3.5. Multienergy Acquisitions and K-Edge Imaging
Spectral CT refers to the use of energy-dependent attenuating characteristics of materials for achieving differentiation between tissue compositions (material decomposition) and improved lesion detection in contrast-enhanced scans and for reducing imaging artifacts
[40].
Currently, material decomposition is performed using EID-based CT scanners capable of acquiring (with different approaches) dual-energy data, that are then combined through automated or semi-automated post-processing
[41][42]. However, the conventional scanners do not allow for the separation of more than two materials (or three, by using some prior information and/or additional conditions)
[43], require temporal image registration, and suffer from spectral overlap, which reduces the accuracy of material decomposition
[44][45].
Since PCD can discriminate photons of different energies through pulse-height analysis, they inherently allow simultaneous multi-energy (
n ≥ 2) acquisitions, with perfect spatial and temporal registrations and without spectral overlap
[46]. Importantly, PCDs with more than three bin counters can allow to characterize the composition of each voxel as a combination of three or more basis materials
[47].
The implementation of material decomposition algorithms from a number of energy-selective images results in a set of basis image maps that show the distribution within the imaged object of a certain material. These basic images can be processed to obtain virtual monochromatic images (VMI)
[48][49][50], virtual non-contrast images
[51], or material-specific color-overlay images
[52]. PCCT provides several benefits over conventional EID-based CT scanners for these purposes. In addition to the comparable accuracy in iodine quantification and VMI CT number, PCCT offers the advantages of temporal and spatial alignment to avoid motion artifact, high spatial resolution, and improved contrast-to-noise ratio
[49]. Due to its improved spectral separation, PCCT can foster more realistic virtual non-contrast images
[49]. Moreover, with PCDs the higher number of energy measurements results in a more accurate measurement of each photon energy and, of consequence, in lower image noise in the material-specific images
[53]. Importantly, PCDs permit to improve the accuracy for measurement of the concentration of a contrast agent. In fact, the techniques used to measure water, calcium, and contrast agent (i.e., iodine) with dual-energy-CT (DECT) require assumptions about the tissue composition
[44] and if these assumptions are not correct, the measurement becomes inaccurate
[54].
A key application of spectral/multi-energy CT is K-edge imaging, that is, the imaging of materials with a detectable K-edge in the diagnostic X-ray energy range.
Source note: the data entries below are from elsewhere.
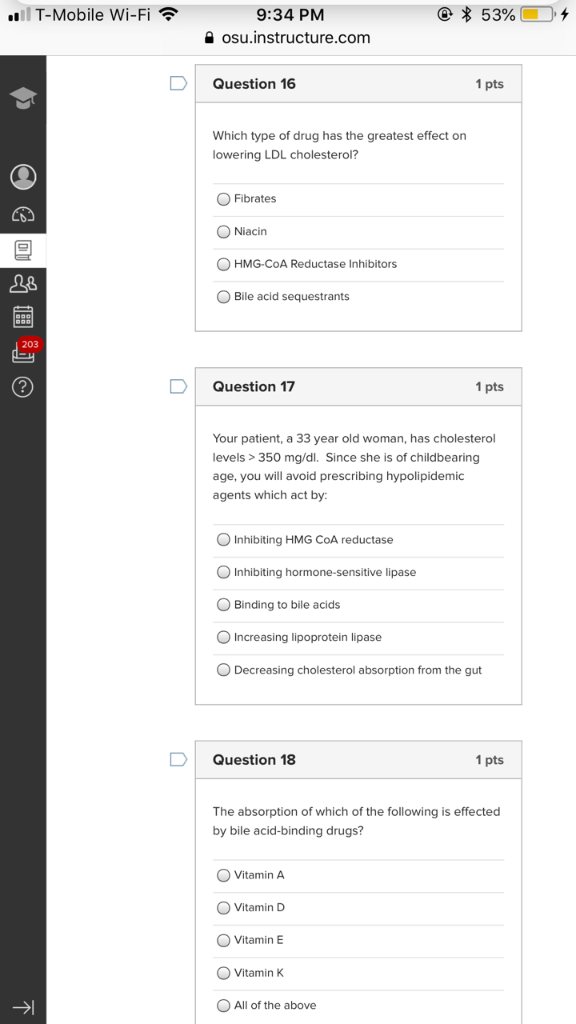
Task: Pick Vitamin K for Question 18
Action: tap(223, 972)
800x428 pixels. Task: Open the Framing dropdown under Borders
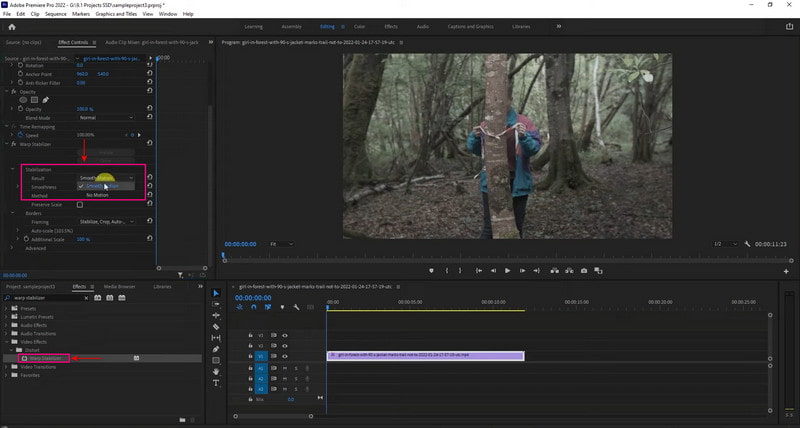coord(104,222)
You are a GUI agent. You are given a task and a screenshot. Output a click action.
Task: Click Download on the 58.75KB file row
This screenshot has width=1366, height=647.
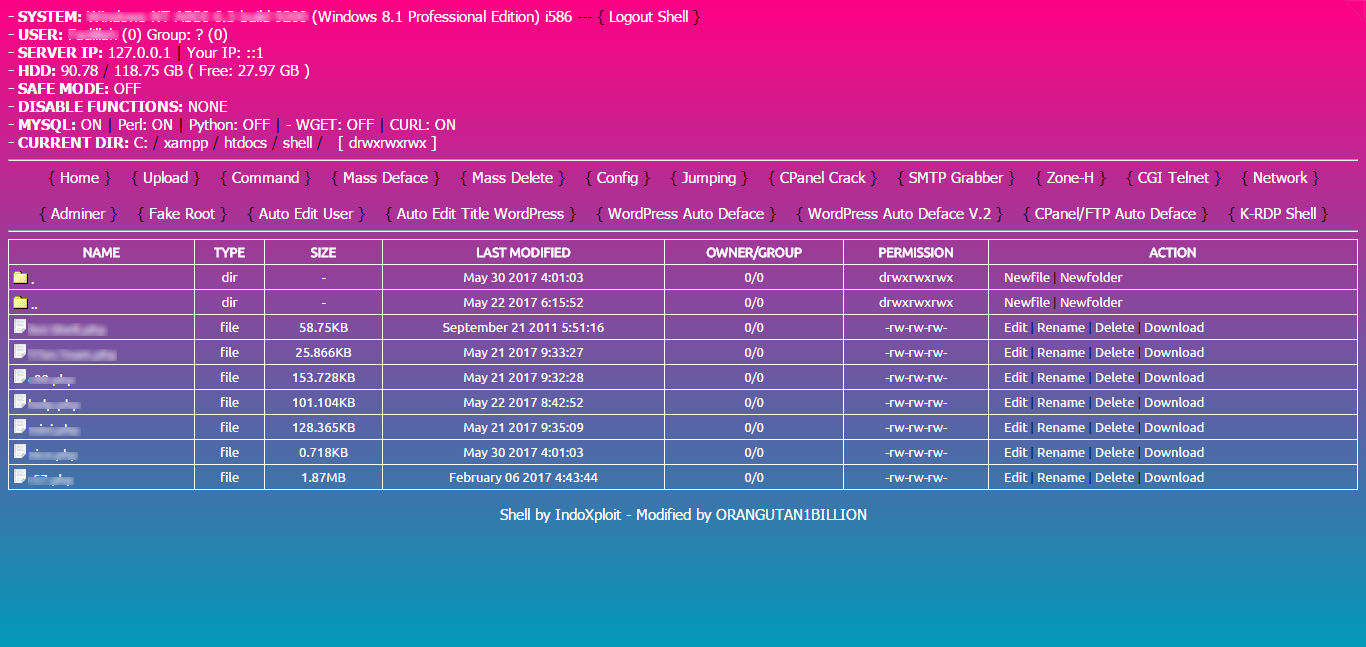tap(1174, 327)
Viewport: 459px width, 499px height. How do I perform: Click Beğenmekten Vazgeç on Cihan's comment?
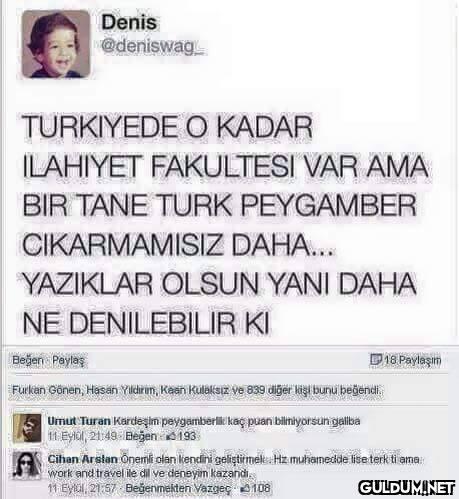click(x=178, y=488)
K-edge imaging is not feasible with DECT, while PCCT enables it, in virtue of the possibility of selecting energy thresholds lower and higher than the K-edge of a specific material. The detectability of a K-edge depends on the finite widths of the energy bins and then images can be reconstructed from the corresponding projections in the two energy bins. Different contrast agents can be distinguished according to their unique K-edges, besides the similar Hounsfield numbers in conventional CT images
[55][56][57][58]. Therefore, PCTT provides the unique chance to use different contrast agents from iodine, including gold, platinum, silver, ytterbium, and bismuth, that are within the clinical X-ray tube spectrum
[57][59][60][61], and to develop new types of contrast agents including nanoparticles targeted to specific cells or enzymes
[58][62][63][64]. This approach opens the doors to molecular and functional CT imaging and to the simultaneous administration and detection of specific distribution of different contrast agents
[52][65][66][67], conveying additional information. However, the promising results from animal or proof-of-concept (in silico) studies have not yet been translated into clinical practice.
3.6. Dose Efficiency
Thanks to the reduction of the electronic noise and the improvements in CNR and visualization of small objects, PCDs lead to better dose efficiency than EIDs
[20][68]. This makes PCCT a promising technique for new low-dose imaging protocols, protecting patients from high radiation dose exposure while maintaining good image quality.